In 2014, the University of Melbourne’s Faculty of Architecture, Building and Planning stepped into this field with a new home designed by Melbourne-based John Wardle Architects and Boston’s NADAAA, the Melbourne School of Design (MSD).

Jonathan Russell and William Cassell, founding editors of the Melbourne School of Design’s journal Inflection, interviewed NADAAA principal Nader Tehrani and, separately, John Wardle and Stefan Mee, principals of John Wardle Architects. Their views on pedagogy, practice and collaboration are presented in parallel here, mirroring their related but distinct perspectives on this project.

Given the unusual working relationship of John Wardle Architects and NADAAA on the MSD, we’re interested in your thoughts on collaboration across vast distances. Has this mode of practice had a profound effect on the way you think about your work?

John Wardle: One thing we hope we’ve brought to the project with this collaboration is a professional process that possibly may be more prevalent in the future. We are two intensely local firms that perform a global collaboration – both firms believe in sourcing understanding of a particular commission from its locality, its social histories, its materiality and its specific skills.

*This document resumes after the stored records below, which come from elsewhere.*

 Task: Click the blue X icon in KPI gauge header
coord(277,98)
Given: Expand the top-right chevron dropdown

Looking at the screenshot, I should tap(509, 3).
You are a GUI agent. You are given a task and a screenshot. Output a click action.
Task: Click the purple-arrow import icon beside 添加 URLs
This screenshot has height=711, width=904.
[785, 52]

The span of association is definitely global, the reach and access to ideas have spanned the planet but the concentration of our gaze has been toward a very local condition.

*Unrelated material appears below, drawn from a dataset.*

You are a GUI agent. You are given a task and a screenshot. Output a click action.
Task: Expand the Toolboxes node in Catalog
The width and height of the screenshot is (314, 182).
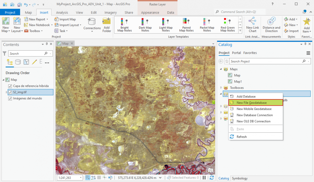(x=221, y=88)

Stefan Mee: I guess the unusual thing about this collaboration was that it was knitted together on all design decisions all the way through documentation right through to the end of the project. Hopefully, it means that the building is quite rigourous, in that we were always critiquing each other’s ideas, developing each other’s ideas and adding to them. In a way, our design process mirrors what we are promoting in the building, which is the idea of open dialogue, many voices, conversations – and that’s an interesting aspect of our collaboration.

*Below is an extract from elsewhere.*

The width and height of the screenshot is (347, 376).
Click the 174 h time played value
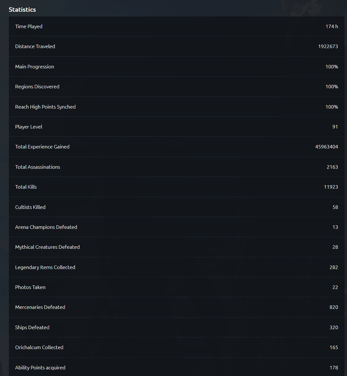(x=331, y=26)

Nader Tehrani: This has been a true collaboration from beginning to end, and John’s generosity to provide us with a platform has been central to our ability to operate on his home turf with such comfort. I did know John Wardle’s work, and what was somewhat alarming to me is that I didn’t know the whole body of work, but as I looked at it, I realised there was so much affinity between our two works – certain intellectual operations, certain material plays, certain techniques – it was alarming how similar we were. But I simply didn’t know how did they get there? Did they get there from the same point of view, different points of view? I simply didn’t know. But the proximity in thinking made it well worth a different collaboration than what we usually have. As you may know, many collaborations are constructed as hand-offs: that certain people design, certain people deliver. Our ability to maintain this parallel marriage throughout has produced some redundancies, but it’s also produced a great feedback loop, a great discourse and a kind of vibration between the two firms – in that sense it’s been quite productive.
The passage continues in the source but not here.